Un accès à certains marchés
Hors des labels, la valorisation directe du biocontrôle reste à développer. Il peut cependant permettre un accès à certains marchés ou cahiers des charges. Les cahiers des charges de la grande distribution, notamment, accordent une part significative à l’utilisation du biocontrôle. « Les agriculteurs sondés dans notre enquête sur l’usage du biocontrôle indiquaient pour 40 % d’entre eux que le biocontrôle leur permettait déjà de valoriser leur production. Environ 30 % disaient qu’il leur permettait d’accéder au marché », décrit Céline Barthet.

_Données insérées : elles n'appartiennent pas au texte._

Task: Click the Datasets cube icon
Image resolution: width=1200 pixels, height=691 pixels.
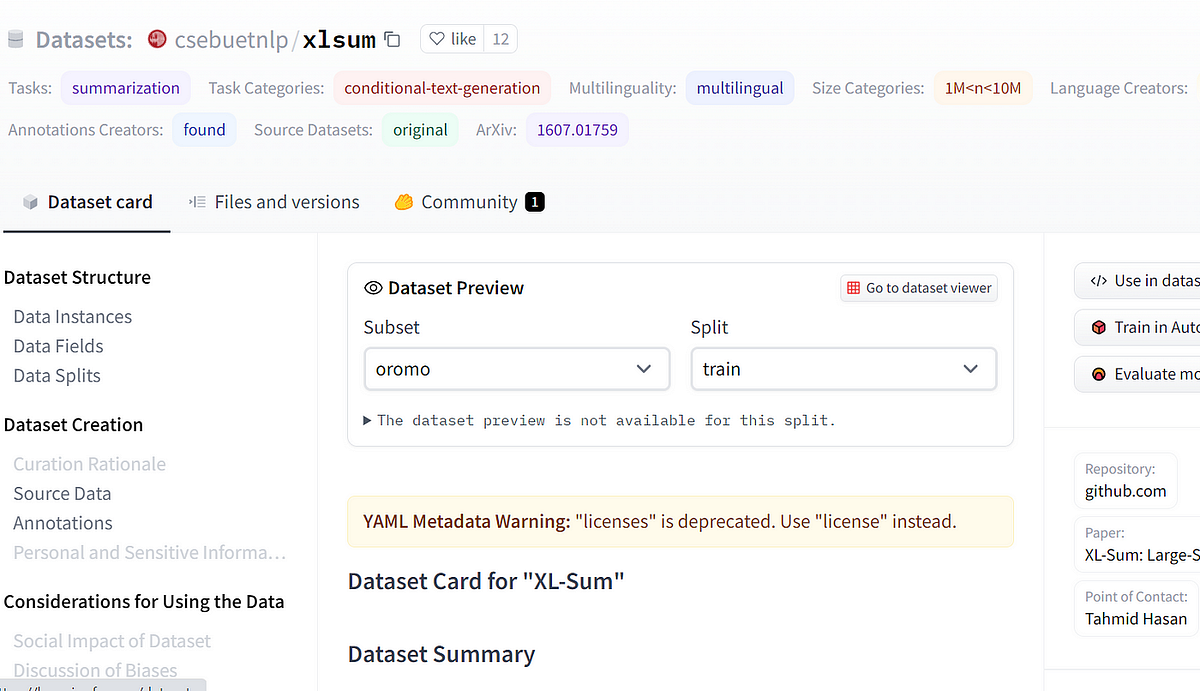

L’ouverture de marchés grâce au biocontrôle peut être illustrée par l’exemple de la technique de l’insecte stérile (TIS, voir encadré). Utilisée depuis de nombreuses années dans différentes parties du monde, la TIS a permis dans plusieurs cas l’éradication de l’insecte cible dans la zone géographique où elle était appliquée. L’absence du ravageur peut alors devenir un précieux atout pour ouvrir de nouveaux marchés à l’export. C’est le cas pour la mouche méditerranéenne des fruits, considérée comme un ravageur de quarantaine dans de nombreux pays. De plus, le bénéfice économique de l’éradication d’un ravageur peut être bien plus important que le coût de la technique.
« L’une des premières utilisations de la TIS, dans les années 1950, a permis l’éradication de la Lucilie bouchère des Etats-Unis, du Mexique, et de l’Amérique centrale après plus de 50 ans de campagne », illustre Clélia Oliva, spécialiste de la TIS au CTIFL, lors du dernier congrès de la FNPF. Le bénéfice de cette élimination est estimé à 1,3 milliard de dollars chaque année ! Le coût de la technique, sur 45 ans, est de l’ordre d’1 milliard de dollars. En Californie, des lâchers préventifs de mouches méditerranéennes des fruits stériles sont effectués depuis la fin des années 1990 dans le bassin de Los Angeles. Depuis, aucune infestation majeure n’a eu lieu, mais les lâchers se poursuivent car ils sont beaucoup plus intéressants économiquement par rapport aux pertes qu’engendrerait une implantation de ce ravageur.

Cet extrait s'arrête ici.